During the past decade, the massive worldwide conversion of learning content from print and other older media on to digital networks has created gatekeepers who limit access to their digital content or require online users to pay for it.

A variety of gatekeepers have made a third choice:
to open their content freely into the Internet.
These are their storie
s.

August 17, 2006

Cory Doctorow on Win-Win Publishing
Creative behind a keyboard

Cory Doctorow
Cory Doctorow speaking at a conference
Alvy's Photos

For creative folks who might be thinking of sticking a toe into the open content online swamp, Cory Doctorow’s advice is to dive right in at the deep end, as he has. A man of many accomplishments, he is a leader of the new publishing era where open digital, Internet distribution is the formula for both fame and fortune. 

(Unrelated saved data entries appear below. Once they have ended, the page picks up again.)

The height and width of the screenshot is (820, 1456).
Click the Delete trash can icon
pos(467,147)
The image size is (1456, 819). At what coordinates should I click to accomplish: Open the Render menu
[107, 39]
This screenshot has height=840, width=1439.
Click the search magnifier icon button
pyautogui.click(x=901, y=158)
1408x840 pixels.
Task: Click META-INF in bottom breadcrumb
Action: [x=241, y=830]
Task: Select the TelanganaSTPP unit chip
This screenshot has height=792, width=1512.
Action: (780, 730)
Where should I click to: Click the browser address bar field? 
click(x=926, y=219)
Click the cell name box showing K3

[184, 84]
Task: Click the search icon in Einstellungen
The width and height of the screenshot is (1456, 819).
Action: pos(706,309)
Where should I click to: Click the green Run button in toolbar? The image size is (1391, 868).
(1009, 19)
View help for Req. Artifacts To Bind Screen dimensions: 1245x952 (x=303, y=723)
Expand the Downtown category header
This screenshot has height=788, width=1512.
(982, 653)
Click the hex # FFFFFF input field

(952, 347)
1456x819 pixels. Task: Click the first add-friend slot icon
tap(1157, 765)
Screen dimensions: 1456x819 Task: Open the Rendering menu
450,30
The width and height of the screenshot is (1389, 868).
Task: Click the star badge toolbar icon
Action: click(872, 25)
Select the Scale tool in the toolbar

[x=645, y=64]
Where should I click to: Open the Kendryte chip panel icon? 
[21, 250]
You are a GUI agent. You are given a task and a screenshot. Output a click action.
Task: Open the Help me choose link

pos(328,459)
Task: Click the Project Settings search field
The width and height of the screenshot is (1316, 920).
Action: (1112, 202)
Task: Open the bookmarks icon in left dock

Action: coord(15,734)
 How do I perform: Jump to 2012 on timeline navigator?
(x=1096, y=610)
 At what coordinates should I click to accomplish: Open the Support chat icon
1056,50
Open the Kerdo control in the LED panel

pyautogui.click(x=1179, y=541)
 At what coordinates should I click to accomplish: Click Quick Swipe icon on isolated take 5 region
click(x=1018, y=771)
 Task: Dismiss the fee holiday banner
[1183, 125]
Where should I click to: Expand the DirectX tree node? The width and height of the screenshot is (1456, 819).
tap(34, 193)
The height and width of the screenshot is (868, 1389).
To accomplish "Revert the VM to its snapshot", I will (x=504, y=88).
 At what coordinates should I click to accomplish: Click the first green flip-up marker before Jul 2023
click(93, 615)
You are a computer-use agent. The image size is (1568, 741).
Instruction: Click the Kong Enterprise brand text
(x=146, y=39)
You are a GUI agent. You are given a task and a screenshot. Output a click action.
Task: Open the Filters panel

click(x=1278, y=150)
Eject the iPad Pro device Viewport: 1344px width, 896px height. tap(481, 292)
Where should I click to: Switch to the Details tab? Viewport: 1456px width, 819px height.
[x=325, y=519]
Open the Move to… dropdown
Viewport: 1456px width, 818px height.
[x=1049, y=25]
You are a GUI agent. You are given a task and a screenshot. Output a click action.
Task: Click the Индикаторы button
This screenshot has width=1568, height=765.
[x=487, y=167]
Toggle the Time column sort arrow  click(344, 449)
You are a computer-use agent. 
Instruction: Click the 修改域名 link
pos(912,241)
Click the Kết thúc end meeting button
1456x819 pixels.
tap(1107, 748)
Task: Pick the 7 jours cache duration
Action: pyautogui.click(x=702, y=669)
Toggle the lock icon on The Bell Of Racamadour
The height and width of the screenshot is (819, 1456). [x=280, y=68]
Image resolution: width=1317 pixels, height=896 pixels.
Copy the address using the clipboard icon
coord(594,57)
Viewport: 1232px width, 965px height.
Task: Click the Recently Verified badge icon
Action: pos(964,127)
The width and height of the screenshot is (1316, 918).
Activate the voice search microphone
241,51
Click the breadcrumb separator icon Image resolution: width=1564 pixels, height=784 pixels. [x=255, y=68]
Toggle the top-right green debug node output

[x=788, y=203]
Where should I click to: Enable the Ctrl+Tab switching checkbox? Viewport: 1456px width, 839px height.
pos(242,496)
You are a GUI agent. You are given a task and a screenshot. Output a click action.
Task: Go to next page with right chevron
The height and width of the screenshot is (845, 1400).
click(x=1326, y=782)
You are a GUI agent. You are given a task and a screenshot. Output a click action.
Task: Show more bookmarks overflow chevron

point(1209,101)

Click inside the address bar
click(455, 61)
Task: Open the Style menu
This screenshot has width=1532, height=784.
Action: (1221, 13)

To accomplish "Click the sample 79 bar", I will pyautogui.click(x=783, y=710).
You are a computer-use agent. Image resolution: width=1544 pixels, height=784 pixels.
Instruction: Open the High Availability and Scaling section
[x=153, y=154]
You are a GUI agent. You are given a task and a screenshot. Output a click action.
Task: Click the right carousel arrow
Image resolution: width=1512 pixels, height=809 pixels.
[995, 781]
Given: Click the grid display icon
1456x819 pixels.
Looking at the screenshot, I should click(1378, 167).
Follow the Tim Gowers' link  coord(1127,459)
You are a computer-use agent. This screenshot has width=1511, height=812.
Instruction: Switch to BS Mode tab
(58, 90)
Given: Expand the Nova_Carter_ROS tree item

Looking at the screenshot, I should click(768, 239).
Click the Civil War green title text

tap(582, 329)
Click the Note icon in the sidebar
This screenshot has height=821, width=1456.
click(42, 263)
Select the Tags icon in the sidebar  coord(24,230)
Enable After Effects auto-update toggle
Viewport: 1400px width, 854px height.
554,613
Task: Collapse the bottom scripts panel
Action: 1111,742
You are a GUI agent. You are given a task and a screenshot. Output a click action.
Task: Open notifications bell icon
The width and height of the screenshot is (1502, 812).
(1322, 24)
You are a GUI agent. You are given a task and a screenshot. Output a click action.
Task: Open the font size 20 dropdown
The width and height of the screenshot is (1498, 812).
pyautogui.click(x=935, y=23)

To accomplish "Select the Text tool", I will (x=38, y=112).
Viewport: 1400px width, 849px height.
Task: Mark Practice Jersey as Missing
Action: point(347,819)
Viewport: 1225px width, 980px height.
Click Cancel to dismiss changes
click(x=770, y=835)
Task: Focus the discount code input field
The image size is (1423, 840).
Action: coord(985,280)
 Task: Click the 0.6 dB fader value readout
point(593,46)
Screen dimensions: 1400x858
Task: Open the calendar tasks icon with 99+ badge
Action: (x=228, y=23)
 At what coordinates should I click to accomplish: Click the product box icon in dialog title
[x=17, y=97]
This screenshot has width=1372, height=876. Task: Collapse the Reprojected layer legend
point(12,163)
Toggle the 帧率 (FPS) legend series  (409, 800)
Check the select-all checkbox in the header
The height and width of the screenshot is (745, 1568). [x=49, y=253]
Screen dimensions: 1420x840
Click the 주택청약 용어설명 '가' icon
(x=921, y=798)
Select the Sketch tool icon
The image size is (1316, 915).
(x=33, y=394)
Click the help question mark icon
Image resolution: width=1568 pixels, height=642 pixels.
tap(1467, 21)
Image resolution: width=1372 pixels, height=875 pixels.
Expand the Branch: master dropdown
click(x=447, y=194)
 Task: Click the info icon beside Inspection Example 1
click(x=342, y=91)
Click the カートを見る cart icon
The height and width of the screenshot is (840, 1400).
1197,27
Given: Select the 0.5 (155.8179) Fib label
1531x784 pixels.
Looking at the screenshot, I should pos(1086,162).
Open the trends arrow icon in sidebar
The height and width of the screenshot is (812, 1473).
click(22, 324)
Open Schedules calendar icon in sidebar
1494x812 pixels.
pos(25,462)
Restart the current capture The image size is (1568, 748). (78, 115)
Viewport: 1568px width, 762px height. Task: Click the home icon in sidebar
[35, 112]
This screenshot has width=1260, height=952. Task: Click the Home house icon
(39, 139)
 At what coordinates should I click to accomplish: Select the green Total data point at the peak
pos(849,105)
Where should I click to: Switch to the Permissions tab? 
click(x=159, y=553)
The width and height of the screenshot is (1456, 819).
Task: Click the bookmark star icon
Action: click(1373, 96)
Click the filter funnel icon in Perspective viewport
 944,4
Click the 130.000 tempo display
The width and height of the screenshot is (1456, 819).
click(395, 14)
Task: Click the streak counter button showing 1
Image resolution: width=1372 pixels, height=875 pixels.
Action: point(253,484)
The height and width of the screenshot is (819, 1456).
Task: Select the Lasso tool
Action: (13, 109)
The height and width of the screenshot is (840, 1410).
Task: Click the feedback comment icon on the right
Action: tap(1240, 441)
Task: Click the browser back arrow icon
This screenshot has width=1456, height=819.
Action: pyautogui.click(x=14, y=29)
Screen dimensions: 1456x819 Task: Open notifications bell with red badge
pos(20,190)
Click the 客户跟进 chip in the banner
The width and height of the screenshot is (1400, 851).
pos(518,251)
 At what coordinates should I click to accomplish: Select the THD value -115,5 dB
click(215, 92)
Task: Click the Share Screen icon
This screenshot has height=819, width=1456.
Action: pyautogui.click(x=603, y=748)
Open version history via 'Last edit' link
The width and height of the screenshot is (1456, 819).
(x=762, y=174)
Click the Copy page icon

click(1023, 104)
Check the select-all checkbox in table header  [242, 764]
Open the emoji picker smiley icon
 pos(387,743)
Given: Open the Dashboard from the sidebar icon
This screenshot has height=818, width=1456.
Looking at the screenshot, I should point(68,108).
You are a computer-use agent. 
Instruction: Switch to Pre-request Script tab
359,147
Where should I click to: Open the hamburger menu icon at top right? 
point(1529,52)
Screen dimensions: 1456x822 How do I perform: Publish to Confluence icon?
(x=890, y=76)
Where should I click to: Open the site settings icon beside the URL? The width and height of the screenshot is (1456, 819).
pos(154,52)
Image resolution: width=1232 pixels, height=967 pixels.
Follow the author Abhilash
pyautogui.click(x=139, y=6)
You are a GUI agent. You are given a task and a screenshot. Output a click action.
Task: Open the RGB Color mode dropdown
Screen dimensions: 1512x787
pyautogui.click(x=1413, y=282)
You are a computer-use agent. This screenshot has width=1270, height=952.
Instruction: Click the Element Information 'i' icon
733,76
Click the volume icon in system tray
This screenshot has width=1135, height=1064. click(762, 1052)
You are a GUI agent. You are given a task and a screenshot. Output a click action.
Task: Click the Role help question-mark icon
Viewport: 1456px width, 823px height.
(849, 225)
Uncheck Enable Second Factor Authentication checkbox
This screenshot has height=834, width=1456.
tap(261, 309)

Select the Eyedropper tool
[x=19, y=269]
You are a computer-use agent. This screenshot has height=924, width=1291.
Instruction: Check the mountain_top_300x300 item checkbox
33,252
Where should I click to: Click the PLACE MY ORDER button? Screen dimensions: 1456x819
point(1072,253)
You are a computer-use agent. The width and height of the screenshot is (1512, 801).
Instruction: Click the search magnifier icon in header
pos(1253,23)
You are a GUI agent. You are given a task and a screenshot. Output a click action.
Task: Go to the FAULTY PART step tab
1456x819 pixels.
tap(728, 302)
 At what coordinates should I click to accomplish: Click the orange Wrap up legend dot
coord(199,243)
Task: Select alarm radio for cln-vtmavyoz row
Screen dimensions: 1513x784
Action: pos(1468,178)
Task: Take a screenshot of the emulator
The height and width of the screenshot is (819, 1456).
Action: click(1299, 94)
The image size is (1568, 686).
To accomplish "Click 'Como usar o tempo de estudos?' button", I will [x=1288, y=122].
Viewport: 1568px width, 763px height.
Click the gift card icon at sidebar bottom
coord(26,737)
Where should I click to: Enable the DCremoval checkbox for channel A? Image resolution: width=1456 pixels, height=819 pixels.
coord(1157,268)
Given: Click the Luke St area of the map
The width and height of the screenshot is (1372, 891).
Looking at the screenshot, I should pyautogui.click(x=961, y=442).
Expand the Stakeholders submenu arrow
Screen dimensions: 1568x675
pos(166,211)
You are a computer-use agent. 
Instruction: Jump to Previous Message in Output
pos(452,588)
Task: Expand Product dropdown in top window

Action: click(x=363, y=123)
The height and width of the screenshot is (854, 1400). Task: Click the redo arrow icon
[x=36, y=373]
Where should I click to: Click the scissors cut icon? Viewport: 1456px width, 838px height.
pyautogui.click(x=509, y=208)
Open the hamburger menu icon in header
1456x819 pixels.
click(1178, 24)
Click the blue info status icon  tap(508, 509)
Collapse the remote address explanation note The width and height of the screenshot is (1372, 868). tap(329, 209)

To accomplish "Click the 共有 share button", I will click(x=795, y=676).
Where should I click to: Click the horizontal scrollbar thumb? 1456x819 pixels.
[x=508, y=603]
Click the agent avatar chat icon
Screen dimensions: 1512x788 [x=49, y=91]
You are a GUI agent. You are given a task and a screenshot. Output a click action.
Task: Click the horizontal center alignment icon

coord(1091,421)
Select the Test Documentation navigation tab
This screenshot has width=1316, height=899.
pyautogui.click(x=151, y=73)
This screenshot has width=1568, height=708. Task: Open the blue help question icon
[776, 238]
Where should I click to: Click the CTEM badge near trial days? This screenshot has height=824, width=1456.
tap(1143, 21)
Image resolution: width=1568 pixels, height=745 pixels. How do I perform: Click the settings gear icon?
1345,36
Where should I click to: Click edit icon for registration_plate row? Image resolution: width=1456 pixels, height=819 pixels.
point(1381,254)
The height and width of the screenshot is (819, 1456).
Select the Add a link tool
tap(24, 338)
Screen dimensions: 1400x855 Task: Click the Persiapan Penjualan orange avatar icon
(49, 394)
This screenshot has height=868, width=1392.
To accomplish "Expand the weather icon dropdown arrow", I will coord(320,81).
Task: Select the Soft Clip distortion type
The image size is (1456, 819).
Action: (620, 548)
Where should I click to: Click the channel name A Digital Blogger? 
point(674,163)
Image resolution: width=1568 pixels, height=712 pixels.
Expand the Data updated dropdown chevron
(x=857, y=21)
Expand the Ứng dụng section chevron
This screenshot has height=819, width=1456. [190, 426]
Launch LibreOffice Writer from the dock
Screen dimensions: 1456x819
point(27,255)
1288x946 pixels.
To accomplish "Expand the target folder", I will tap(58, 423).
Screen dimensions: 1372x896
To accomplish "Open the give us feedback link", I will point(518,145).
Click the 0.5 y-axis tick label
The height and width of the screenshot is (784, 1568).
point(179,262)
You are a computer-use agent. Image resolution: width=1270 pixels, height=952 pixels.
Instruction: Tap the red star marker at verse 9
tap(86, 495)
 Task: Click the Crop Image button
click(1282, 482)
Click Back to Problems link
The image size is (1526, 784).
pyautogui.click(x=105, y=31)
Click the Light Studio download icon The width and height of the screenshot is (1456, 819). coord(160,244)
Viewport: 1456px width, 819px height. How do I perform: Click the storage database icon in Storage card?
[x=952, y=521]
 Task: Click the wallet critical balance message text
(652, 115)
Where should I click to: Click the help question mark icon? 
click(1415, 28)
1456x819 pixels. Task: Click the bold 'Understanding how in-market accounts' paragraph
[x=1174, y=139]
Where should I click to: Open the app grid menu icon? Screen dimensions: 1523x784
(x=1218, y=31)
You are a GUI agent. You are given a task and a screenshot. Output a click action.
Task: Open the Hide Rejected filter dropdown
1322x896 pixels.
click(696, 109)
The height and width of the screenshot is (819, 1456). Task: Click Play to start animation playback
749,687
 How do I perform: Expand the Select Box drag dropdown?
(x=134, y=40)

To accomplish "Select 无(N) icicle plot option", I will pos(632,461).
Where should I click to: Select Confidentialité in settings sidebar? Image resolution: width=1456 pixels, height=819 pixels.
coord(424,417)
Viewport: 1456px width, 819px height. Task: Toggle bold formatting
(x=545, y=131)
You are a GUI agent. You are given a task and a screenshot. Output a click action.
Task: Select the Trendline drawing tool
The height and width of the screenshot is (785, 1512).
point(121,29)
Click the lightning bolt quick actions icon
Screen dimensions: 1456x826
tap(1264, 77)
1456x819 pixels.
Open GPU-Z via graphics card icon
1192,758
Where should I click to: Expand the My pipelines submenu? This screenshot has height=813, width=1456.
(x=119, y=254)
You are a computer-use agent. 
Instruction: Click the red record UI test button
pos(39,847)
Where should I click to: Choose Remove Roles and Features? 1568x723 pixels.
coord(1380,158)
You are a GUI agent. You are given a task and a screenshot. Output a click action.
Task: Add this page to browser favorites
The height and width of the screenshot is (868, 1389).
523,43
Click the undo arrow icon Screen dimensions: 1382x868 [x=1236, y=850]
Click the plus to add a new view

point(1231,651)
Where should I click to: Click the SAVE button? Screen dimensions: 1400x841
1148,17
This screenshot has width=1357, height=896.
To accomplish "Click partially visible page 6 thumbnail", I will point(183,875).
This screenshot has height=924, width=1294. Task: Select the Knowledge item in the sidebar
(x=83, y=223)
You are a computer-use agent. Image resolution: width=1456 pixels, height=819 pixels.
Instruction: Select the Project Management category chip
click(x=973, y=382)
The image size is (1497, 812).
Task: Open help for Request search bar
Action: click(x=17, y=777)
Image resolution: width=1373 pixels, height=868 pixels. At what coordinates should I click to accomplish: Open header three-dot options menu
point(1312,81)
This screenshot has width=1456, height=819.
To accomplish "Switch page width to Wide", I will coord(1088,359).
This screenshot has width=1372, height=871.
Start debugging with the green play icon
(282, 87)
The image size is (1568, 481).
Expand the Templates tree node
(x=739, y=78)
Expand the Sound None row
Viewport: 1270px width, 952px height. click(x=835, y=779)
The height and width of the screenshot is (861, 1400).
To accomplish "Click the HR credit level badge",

On the website for his recent science fiction novel Someone Comes to Town, Someone Leaves Town, Doctorow provides this download invitation for the full text of the book:

On this page, you will find downloadable full-text versions of my book in open formats that contain no DRM (a stupid, scientifically bankrupt technology that seeks to restrict how you use and copy digital files after acquiring them). They are licensed under terms set out by Creative Commons, terms that allow you to undertake unlimited noncommercial distribution of the book. Share this book! That’s what it’s for. In the words of Woody Guthrie, “Publish it. Write it. Sing it. Swing to it. Yodel it. We wrote it, that’s all we wanted to do.”

What’s more, if you live in the developing world — a country not on the World Bank’s list of high-income countries — you can do much more. You can make your own editions, charge money for them, make movies, translations, plays and anything else you care to, and charge whatever you want, without sending me one cent — you don’t even need my permission. See the FAQ for more. The only restriction is that you can’t export your versions to the world’s high-income countries where all my paying customers are. Deal? Deal.

There are a few restrictions for redistribution of the book, such as not allowing anyone to copy its cover artwork by Dean McKean, because it does not belong to Doctorow. As he has for almost everything he has written, this top science fiction writer both sells and gives away his writing.  He tells us in his online biography that by this process he makes money.

I believe that we live in an era where anything that can be expressed as bits will be. I believe that bits exist to be copied. Therefore, I believe that any business-model that depends on your bits not being copied is just dumb, and that lawmakers who try to prop these up are like governments that sink fortunes into protecting people who insist on living on the sides of active volcanoes. Me, I’m looking to find ways to use copying to make more money and it’s working: enlisting my readers as evangelists for my work and giving them free ebooks to distribute sells more books. As Tim O’Reilly says, my problem isn’t piracy, it’s obscurity. Best of all, giving away ebooks gives me lots of key insights into how to make money without restricting the copying of bits. It’s a win-win situation.

Cory Doctorow was born in 1971. He relates in his biography that he learned to type before he learned to write cursively, and that he has “spent most of my life behind a keyboard.” As the Internet took off, he entered his twenties and became an interpreter of the digital future and an activist for “uploading liberty in technology law, policy and standards.” He has also become well known as the co-editor of Boing-Boing the most visited blog online (according to Technorati), and for his science fiction novels.

Cory Doctorow’s win-win situation is a model that education can follow to the enormous benefit of the new global generation that is typing with it thumbs before it talks. Open education resources that can freely flow into the developing world would be a wonderful win for millions of children who now have few or no hardcopy learning materials. There is no reason to expect that—rescued from obscurity by being given away online—open education resources would not make money for their authors and publishers.